[AIM OF THE TASK]
If the records below hold pictures, omit them, and print exactly the lines from the first line through the line containing "Given: Open the invoice date calendar picker", inclusive.

[DATA PROVIDED]
--

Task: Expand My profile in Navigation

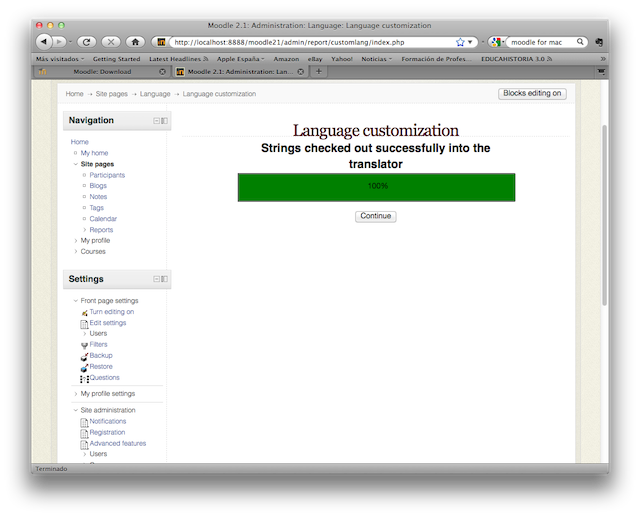Action: click(x=95, y=241)
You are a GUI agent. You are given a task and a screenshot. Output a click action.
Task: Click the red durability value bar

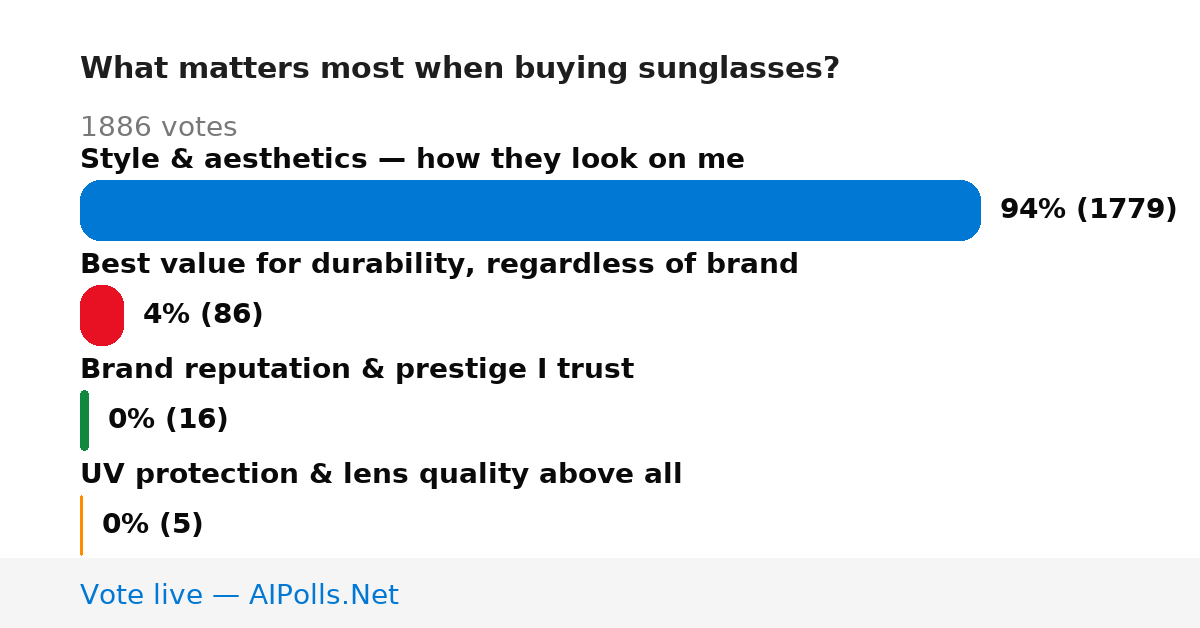[102, 315]
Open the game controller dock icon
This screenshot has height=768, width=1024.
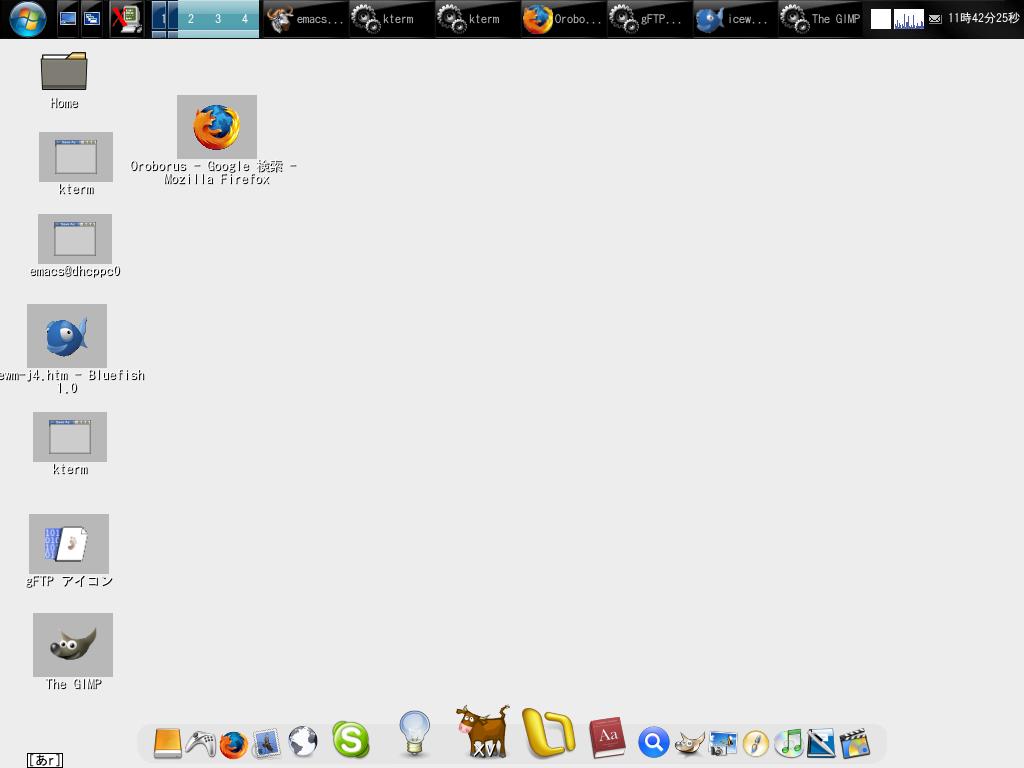click(x=200, y=743)
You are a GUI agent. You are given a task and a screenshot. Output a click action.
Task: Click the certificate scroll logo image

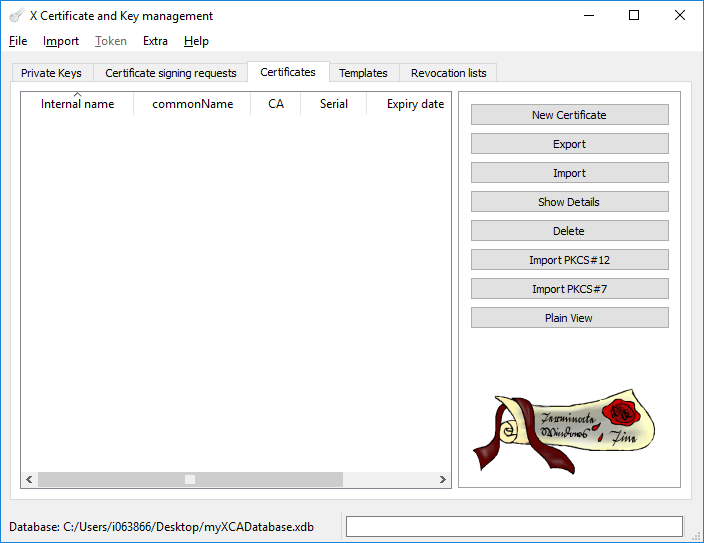563,432
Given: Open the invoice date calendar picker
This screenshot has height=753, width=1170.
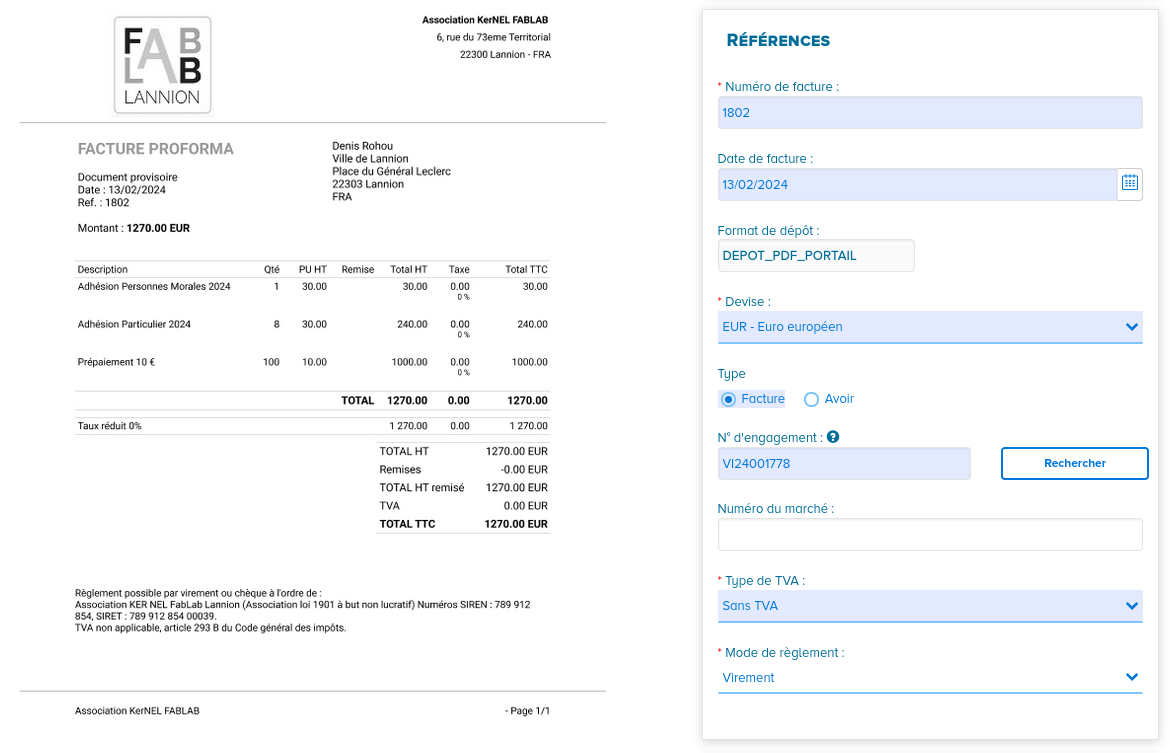Looking at the screenshot, I should point(1129,183).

--

[RESULT OF THIS EXERCISE]
Task: Expand My profile in Navigation

Action: click(x=95, y=241)
You are a GUI agent. You are given a task and a screenshot. Output a click action.
Task: Click the red durability value bar

[102, 315]
Open the game controller dock icon
This screenshot has height=768, width=1024.
click(x=200, y=743)
You are a GUI agent. You are given a task and a screenshot. Output a click action.
Task: Click the certificate scroll logo image

563,432
Given: Open the invoice date calendar picker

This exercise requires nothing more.